- Dataset extract -
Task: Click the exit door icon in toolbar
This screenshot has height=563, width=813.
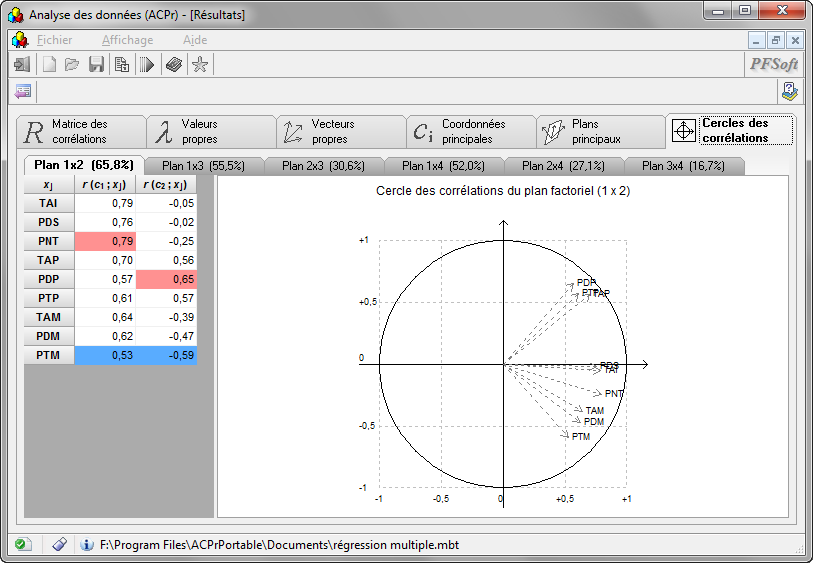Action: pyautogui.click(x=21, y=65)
* * *
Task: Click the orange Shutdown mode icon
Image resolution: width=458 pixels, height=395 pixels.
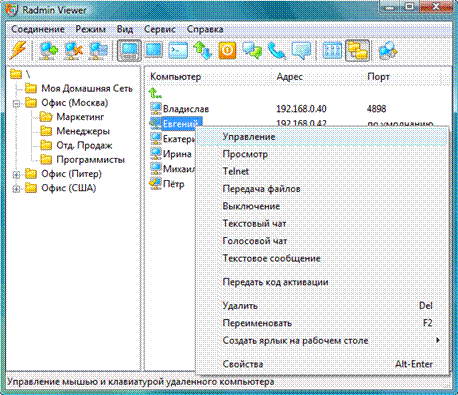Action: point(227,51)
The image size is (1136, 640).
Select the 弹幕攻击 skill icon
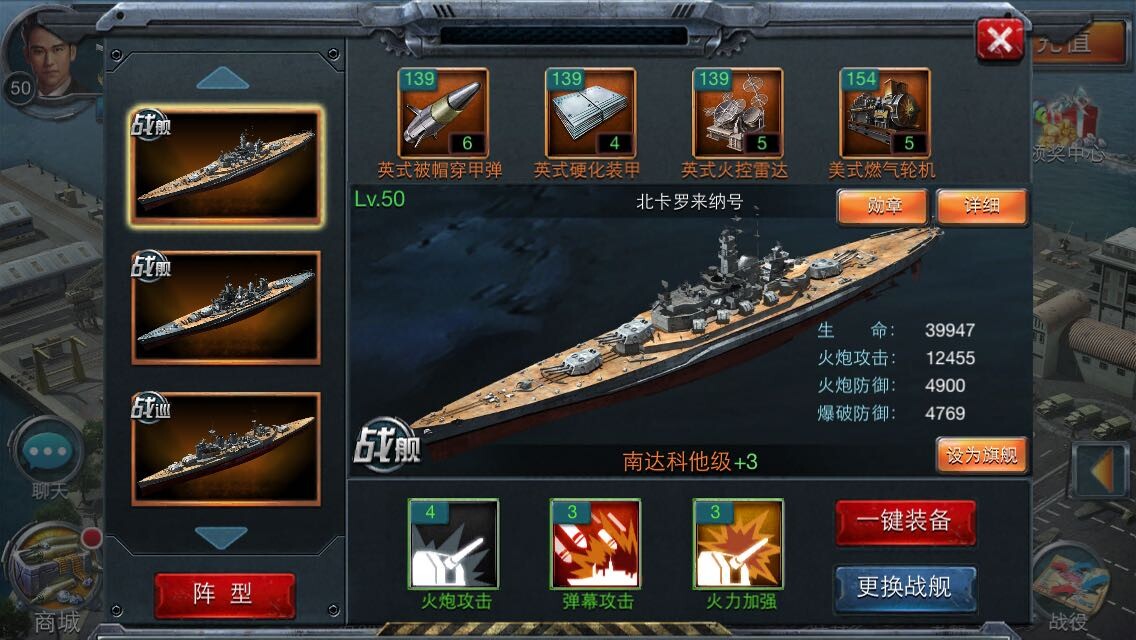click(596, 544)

- Work required -
Working through the entries above, copy every line in which "Task" is found.

- Response to the exercise -
Task: Click the exit door icon in toolbar
Task: Click the orange Shutdown mode icon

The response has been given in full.